╭──
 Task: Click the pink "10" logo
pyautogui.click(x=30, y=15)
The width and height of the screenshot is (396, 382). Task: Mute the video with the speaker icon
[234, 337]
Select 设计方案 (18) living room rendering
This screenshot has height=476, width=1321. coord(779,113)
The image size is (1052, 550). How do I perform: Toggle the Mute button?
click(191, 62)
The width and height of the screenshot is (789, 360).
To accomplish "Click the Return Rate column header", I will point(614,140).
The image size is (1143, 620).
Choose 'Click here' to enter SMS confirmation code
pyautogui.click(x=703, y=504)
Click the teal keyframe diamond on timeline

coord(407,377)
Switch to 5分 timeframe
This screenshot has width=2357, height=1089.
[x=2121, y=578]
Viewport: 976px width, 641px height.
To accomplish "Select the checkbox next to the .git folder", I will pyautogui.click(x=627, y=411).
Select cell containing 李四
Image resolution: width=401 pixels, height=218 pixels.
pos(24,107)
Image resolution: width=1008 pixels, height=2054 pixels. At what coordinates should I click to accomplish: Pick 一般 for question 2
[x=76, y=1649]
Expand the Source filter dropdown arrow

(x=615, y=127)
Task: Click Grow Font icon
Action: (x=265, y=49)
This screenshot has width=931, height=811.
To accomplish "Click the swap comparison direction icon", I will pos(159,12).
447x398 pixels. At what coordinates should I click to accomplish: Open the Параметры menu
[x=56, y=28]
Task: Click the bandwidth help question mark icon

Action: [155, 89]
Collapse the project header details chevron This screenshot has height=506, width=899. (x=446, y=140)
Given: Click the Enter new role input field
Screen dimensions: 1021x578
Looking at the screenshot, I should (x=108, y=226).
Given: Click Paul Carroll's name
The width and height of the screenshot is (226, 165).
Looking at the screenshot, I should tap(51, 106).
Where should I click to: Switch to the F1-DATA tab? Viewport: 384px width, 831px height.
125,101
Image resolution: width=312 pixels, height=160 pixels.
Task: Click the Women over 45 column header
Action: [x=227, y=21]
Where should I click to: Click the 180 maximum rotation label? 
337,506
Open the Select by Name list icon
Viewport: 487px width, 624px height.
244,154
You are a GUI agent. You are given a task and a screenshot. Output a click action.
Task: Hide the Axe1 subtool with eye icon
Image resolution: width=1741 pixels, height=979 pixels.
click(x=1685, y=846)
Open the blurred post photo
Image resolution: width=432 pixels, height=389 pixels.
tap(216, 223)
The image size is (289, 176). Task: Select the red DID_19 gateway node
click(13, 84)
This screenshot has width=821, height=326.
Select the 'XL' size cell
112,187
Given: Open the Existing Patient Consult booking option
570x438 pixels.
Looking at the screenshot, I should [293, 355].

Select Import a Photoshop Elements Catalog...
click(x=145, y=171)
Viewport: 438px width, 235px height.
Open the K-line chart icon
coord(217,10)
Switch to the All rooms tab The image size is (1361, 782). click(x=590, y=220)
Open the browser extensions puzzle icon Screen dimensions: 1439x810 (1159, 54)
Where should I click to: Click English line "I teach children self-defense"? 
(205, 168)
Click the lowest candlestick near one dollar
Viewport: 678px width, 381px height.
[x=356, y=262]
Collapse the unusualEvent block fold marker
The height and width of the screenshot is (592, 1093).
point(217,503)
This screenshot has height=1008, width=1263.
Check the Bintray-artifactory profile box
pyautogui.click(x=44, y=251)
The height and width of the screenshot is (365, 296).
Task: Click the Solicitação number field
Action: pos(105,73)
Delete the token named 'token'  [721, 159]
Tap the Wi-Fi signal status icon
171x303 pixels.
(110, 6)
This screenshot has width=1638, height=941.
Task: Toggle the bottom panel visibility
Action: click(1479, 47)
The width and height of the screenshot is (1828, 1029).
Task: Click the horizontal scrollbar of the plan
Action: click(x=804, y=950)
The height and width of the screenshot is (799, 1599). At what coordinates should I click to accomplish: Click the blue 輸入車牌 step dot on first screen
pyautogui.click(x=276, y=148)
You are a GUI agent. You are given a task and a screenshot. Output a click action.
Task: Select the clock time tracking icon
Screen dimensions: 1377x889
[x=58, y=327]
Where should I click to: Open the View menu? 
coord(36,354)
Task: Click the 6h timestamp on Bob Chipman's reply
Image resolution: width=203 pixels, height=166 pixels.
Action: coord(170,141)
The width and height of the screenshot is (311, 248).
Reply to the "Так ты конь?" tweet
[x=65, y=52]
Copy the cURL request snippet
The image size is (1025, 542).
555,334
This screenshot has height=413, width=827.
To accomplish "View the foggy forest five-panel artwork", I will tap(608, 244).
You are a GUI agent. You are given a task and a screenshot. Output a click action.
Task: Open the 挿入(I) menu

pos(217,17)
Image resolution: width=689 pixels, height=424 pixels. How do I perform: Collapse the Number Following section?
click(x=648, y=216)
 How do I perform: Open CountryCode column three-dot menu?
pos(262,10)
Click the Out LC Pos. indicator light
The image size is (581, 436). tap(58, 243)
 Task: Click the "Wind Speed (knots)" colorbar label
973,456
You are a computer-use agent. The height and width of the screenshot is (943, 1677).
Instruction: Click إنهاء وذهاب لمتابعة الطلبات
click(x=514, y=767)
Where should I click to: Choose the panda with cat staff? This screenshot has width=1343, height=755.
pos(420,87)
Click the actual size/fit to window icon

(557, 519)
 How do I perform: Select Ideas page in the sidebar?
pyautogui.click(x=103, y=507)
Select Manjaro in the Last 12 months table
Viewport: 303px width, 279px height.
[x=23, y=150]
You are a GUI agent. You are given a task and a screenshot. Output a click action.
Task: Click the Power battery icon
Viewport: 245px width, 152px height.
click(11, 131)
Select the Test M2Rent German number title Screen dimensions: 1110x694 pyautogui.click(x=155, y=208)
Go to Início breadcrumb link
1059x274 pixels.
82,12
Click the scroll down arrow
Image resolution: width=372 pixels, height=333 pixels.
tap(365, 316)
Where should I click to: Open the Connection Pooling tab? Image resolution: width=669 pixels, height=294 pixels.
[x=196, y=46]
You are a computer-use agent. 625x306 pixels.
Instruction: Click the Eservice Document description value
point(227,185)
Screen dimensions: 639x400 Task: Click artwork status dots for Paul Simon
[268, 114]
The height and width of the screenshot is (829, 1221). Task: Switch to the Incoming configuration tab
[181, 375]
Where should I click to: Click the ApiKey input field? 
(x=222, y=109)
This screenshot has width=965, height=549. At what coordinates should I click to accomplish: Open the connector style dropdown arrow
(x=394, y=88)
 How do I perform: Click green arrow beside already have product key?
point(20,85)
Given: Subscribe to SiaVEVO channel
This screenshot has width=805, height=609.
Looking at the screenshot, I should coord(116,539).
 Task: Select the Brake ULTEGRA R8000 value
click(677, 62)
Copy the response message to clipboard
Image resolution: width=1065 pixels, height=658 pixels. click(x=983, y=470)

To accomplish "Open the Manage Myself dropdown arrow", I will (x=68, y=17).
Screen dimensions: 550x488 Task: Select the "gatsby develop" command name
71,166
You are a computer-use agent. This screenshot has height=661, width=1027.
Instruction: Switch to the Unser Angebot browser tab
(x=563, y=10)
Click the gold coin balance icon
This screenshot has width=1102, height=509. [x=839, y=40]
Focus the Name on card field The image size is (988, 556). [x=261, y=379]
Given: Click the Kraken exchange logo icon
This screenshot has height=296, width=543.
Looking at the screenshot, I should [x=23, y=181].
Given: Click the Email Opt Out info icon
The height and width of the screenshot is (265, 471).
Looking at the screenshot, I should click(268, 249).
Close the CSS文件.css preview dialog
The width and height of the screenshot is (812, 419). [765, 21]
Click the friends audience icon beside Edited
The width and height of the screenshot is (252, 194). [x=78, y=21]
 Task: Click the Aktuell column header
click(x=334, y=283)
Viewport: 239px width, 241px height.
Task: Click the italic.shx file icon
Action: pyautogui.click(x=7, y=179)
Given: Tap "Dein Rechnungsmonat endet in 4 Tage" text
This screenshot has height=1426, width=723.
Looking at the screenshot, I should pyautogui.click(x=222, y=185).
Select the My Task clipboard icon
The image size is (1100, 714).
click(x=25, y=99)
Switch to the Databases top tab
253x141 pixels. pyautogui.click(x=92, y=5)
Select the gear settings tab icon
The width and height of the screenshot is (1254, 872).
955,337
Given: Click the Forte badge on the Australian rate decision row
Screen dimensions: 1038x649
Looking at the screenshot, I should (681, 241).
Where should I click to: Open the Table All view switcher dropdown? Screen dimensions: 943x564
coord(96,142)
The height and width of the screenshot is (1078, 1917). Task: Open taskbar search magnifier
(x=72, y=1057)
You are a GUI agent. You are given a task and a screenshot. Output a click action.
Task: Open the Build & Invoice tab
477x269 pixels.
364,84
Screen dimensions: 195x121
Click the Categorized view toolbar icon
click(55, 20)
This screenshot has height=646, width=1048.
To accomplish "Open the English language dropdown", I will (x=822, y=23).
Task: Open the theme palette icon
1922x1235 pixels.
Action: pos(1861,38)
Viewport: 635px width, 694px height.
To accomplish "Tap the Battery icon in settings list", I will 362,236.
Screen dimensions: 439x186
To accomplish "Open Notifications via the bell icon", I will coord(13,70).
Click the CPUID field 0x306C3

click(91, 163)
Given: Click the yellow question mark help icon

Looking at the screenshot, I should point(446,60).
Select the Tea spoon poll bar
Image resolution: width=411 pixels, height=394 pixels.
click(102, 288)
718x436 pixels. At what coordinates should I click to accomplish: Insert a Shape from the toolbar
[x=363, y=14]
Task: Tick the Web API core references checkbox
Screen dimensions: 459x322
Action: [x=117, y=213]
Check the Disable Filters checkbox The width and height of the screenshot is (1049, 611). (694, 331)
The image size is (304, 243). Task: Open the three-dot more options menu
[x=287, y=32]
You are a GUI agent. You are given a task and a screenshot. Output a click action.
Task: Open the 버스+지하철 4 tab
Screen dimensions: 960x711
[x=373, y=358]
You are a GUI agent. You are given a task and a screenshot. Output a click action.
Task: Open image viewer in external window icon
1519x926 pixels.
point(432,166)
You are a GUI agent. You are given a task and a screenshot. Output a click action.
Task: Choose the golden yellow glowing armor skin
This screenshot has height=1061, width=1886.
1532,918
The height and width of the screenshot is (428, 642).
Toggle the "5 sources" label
╰──
> _Your goal_
Copy out the items from the line with "Click the gold coin balance icon" up to and including the line with "(x=72, y=1057)", keeping every line unchanged.

> _Answer for the task_
Click the gold coin balance icon
This screenshot has width=1102, height=509. [x=839, y=40]
Focus the Name on card field The image size is (988, 556). [x=261, y=379]
Given: Click the Kraken exchange logo icon
This screenshot has height=296, width=543.
Looking at the screenshot, I should [x=23, y=181].
Given: Click the Email Opt Out info icon
The height and width of the screenshot is (265, 471).
Looking at the screenshot, I should click(268, 249).
Close the CSS文件.css preview dialog
The width and height of the screenshot is (812, 419). [765, 21]
Click the friends audience icon beside Edited
The width and height of the screenshot is (252, 194). [x=78, y=21]
 Task: Click the Aktuell column header
click(x=334, y=283)
Viewport: 239px width, 241px height.
Task: Click the italic.shx file icon
Action: pyautogui.click(x=7, y=179)
Given: Tap "Dein Rechnungsmonat endet in 4 Tage" text
This screenshot has height=1426, width=723.
Looking at the screenshot, I should pyautogui.click(x=222, y=185).
Select the My Task clipboard icon
The image size is (1100, 714).
click(x=25, y=99)
Switch to the Databases top tab
253x141 pixels. pyautogui.click(x=92, y=5)
Select the gear settings tab icon
The width and height of the screenshot is (1254, 872).
955,337
Given: Click the Forte badge on the Australian rate decision row
Screen dimensions: 1038x649
Looking at the screenshot, I should (681, 241).
Where should I click to: Open the Table All view switcher dropdown? Screen dimensions: 943x564
coord(96,142)
The height and width of the screenshot is (1078, 1917). Task: Open taskbar search magnifier
(x=72, y=1057)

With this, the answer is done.